As if the HBO series Girls hasn’t already sparked enough discussion and critique from critics and TV fans alike of its depiction of the so-called “millennial” generation, HBO has now launched another series seemingly destined to generate buzz with Looking, which premiered last week on HBO Canada. The show revolves around a group of gay men living in San Francisco and follows their professional, personal, and romantic struggles. Thankfully, though, the show’s pilot suggests that the show has substance beyond simply evoking debate and also avoids being the male-driven carbon copy of Girls that it sounds like.
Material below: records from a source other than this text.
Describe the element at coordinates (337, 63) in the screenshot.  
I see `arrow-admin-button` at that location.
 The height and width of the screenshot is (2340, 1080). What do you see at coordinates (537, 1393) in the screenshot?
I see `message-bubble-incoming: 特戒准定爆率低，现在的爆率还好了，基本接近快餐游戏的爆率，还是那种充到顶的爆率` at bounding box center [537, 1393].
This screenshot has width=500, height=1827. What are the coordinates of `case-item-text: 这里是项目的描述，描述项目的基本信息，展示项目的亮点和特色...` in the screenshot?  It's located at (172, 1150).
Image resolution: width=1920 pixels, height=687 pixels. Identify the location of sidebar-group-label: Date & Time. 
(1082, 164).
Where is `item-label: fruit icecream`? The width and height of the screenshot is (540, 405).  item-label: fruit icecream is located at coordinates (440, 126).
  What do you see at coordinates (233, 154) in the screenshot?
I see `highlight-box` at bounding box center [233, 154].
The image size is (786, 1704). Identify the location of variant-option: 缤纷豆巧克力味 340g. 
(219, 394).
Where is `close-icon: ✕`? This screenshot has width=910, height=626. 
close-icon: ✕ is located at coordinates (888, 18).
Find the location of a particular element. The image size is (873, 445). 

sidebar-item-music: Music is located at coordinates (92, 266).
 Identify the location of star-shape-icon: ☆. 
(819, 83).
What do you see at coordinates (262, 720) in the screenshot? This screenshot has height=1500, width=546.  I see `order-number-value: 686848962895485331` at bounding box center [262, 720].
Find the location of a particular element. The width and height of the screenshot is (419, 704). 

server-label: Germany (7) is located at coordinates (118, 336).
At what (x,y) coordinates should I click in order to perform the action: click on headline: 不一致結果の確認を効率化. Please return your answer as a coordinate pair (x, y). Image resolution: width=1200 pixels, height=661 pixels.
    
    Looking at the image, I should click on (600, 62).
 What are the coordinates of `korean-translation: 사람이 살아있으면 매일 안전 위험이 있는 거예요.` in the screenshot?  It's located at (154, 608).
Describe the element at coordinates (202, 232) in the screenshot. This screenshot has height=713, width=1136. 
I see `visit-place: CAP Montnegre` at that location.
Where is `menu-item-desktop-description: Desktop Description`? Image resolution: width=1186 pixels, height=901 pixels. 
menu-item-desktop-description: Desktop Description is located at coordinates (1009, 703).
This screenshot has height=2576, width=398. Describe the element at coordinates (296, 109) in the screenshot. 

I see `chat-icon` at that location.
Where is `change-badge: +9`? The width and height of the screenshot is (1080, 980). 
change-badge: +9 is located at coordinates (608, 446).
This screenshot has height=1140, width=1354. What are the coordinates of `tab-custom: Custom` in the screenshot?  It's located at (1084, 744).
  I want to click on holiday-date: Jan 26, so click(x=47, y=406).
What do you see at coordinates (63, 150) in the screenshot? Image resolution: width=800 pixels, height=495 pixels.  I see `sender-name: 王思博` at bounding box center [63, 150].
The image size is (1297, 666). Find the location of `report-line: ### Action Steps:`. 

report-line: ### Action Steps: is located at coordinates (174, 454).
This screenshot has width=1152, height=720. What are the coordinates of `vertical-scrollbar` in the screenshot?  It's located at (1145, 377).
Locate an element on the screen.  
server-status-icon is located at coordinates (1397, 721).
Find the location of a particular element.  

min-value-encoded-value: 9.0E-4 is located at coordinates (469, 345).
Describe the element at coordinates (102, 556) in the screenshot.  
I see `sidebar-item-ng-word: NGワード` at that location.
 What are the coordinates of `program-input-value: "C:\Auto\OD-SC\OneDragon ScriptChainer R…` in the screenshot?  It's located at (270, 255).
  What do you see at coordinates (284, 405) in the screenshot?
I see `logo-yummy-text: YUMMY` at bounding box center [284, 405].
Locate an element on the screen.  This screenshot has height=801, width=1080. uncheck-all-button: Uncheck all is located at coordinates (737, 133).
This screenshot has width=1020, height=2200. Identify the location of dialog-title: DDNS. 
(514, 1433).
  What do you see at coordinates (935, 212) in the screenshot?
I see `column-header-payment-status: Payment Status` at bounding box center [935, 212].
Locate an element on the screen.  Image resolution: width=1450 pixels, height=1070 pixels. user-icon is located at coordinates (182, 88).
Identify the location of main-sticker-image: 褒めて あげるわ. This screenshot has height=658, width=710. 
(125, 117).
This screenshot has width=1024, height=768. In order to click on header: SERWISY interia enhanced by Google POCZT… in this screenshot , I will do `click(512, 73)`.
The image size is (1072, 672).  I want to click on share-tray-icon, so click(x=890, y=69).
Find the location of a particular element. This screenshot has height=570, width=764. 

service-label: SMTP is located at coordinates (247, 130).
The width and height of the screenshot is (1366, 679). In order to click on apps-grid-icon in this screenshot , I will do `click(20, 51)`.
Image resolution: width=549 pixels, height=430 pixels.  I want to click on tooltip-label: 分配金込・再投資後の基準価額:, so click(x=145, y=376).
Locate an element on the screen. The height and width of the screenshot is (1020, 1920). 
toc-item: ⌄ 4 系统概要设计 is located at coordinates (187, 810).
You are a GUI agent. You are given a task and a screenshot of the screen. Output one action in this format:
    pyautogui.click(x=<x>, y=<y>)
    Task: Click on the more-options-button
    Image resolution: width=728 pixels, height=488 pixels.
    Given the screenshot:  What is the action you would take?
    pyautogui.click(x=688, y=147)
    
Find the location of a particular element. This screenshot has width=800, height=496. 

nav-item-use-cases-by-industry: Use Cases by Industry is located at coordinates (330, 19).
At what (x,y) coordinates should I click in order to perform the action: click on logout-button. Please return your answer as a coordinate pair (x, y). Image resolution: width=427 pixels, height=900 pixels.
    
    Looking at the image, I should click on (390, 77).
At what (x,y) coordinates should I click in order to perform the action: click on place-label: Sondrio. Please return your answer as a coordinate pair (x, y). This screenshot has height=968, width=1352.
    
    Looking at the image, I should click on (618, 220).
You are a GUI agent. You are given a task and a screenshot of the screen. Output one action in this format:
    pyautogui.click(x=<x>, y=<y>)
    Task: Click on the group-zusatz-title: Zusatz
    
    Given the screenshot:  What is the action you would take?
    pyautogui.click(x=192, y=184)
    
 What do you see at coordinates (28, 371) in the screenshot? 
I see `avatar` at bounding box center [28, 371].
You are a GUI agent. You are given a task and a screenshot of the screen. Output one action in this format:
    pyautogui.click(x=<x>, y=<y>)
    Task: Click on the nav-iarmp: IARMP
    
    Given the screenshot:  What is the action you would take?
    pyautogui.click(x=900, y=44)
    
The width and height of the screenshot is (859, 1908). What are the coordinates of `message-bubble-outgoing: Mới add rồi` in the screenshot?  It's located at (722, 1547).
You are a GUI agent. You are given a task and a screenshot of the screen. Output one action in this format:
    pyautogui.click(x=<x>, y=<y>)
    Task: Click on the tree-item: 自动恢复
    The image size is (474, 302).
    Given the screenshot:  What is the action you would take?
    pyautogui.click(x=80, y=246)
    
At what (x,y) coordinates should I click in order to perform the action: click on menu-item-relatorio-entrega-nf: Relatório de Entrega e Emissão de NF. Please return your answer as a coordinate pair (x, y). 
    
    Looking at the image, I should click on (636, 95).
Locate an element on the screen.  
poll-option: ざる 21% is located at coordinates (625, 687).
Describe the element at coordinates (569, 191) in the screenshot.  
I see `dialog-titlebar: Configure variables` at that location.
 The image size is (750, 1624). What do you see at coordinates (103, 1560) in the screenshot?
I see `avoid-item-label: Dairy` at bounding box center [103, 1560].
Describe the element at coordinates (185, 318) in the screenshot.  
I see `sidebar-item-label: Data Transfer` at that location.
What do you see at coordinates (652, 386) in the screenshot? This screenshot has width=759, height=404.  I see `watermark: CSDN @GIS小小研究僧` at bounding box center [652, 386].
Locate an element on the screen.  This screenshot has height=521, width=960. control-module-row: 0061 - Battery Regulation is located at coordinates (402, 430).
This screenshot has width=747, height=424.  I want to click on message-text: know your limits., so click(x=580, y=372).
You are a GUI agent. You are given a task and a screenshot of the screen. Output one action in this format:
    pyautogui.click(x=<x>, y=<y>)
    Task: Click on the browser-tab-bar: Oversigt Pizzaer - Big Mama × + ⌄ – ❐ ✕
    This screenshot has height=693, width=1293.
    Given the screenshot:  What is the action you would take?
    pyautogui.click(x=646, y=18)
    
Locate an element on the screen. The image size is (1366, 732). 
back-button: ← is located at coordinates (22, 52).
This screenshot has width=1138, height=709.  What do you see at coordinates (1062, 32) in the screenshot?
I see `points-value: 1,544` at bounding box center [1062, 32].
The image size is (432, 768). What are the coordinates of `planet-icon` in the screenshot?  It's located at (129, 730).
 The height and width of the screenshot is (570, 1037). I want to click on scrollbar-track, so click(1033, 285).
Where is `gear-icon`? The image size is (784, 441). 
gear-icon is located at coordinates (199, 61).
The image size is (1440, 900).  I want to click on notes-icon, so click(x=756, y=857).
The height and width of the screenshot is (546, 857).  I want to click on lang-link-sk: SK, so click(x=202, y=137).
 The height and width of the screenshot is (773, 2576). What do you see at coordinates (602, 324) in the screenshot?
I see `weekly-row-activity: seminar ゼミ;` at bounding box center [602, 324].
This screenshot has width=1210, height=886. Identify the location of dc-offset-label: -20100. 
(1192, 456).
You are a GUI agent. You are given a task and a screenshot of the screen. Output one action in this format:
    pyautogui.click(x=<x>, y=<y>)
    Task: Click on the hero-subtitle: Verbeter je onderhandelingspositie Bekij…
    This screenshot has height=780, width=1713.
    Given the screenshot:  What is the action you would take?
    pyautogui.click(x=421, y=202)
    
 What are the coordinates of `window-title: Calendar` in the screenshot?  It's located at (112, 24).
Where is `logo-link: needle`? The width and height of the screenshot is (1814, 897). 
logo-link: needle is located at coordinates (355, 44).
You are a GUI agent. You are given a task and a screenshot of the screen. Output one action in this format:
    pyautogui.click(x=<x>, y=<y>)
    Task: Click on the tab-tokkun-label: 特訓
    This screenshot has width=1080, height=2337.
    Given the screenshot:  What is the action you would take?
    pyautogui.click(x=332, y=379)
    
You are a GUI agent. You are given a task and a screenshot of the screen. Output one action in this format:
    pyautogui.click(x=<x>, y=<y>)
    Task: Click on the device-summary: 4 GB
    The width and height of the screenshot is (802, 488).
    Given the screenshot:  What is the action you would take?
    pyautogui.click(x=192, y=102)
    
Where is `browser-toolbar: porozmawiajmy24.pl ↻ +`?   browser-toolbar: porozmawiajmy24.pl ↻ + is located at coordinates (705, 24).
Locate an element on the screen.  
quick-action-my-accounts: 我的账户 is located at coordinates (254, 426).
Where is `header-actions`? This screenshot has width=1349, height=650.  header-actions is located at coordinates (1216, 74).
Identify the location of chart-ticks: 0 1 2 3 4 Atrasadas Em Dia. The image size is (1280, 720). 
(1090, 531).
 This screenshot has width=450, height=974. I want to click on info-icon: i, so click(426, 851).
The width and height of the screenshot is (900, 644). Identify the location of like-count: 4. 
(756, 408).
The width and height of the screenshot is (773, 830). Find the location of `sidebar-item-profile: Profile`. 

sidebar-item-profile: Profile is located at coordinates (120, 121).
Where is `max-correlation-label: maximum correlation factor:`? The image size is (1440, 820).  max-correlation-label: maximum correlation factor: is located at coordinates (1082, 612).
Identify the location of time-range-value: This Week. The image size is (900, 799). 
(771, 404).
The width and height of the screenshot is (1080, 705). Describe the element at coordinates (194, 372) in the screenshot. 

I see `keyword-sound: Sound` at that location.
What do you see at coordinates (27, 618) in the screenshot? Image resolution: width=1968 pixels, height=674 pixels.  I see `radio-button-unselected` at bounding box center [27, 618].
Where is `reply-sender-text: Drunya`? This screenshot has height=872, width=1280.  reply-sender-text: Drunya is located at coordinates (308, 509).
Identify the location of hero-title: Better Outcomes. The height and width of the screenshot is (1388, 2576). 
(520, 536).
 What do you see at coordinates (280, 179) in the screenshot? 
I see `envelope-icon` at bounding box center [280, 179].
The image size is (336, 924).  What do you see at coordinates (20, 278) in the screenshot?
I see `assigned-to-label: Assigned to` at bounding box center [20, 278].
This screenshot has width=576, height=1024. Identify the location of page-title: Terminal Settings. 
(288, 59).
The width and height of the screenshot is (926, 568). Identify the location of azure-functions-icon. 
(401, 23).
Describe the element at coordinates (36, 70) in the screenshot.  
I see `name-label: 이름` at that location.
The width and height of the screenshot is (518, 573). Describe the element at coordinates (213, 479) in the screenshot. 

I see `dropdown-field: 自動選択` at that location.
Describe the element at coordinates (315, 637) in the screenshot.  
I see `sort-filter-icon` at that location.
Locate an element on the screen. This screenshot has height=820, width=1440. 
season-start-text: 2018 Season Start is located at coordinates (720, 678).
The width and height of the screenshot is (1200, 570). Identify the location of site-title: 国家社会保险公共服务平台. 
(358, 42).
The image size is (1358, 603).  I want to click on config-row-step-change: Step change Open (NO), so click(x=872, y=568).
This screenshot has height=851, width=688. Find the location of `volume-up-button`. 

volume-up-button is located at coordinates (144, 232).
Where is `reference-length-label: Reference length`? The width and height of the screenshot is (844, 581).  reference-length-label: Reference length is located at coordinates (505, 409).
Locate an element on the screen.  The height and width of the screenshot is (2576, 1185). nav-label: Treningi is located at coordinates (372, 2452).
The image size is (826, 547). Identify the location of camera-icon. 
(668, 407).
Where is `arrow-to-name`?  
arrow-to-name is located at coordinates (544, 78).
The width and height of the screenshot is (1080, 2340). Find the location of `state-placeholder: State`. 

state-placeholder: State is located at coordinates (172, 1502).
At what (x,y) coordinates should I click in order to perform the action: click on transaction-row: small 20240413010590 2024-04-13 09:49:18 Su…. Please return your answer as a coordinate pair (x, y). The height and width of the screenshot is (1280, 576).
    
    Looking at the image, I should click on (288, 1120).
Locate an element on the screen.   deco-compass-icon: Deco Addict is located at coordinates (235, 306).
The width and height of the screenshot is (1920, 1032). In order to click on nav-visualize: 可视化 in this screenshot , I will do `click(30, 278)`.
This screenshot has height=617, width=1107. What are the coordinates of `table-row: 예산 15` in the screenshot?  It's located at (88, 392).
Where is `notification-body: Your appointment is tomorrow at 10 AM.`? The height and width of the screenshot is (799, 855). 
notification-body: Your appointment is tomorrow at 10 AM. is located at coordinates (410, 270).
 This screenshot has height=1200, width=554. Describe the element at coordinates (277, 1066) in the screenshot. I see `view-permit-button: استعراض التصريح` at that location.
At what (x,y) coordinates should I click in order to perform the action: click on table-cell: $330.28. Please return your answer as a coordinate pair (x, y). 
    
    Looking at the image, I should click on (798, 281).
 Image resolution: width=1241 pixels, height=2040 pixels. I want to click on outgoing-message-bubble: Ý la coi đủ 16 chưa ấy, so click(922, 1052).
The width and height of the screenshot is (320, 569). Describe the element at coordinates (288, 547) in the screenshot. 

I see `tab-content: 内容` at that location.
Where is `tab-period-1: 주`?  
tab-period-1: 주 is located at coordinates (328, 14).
After the uncensored discussions of sexuality on shows like Sex and the City and Girls, nudity on many premium cable shows, and the violence featured in any number of cop/gangster/forensic investigation series, it’s difficult for a television show to be truly shocking nowadays. Thankfully, the pilot of Looking shows that the creators aren’t interested in one-upping or being more outrageous than the series before it. On the whole, it’s a pretty earnest look at 20-something life. Sure, the pilot opens with a casual sexual encounter in a park and the half-hour episode features plenty of frank conversation. But it also doesn’t feel like it’s trying to be explicit just for the sake of sensationalism and seems genuinely interested in mining some universal truths right from the outset. For example, the show’s protagonist, Patrick (played with surprising subtlety by Glee alum Jonathan Groff), is a well-meaning, pleasant guy who’s also holding on to some rather significant insecurities. Whether or not you can relate to his specific struggle, watching Pat shoot the breeze with his friends or verbally dig himself deeper and deeper into a hole on a doomed first date feels authentic in the way it’s presented.
The first few episodes of Looking are directed by Andrew Haigh, who also serves as an executive producer of the series. Haigh made a name for himself with the 2011 British indie Weekend, which follows a relationship between two men that wavers between a one-night stand and something more. Haigh explores similar territory here both with the story and in equally gorgeous and hazy visuals.
This time around, Haigh trades the drizzly streets of London for the bright lights and bustle of San Francisco, making Looking innately feel like a bigger affair than his previous work. However, while Haigh’s intimate, clear-eyed perspective on love is perfectly suited for a low-key, 90-minute indie drama, it may prove to be more of a challenge to stretch over a week-by-week series for any significant length of time. The premiere of Looking finds Haigh already building his characters in complex and fascinating ways, but the major question it poses is if those characters will be provided with enough places to go story-wise to keep the show interesting throughout a potentially multi-season run.
Looking has earned many comparisons to Girls, and while it examines the same urban 20-something crowd and has a 30-minute format, it’s hardly a direct copy. There’s something more oblique and moody about Looking, and while it certainly has its moments of humour, it’s not difficult to imagine it delving into darker territory than Girls does, down the road. It’s off to a strong start with its pilot—it’s just a matter of whether its low-key and microcosmic worldview will suit the serialized format of a television series.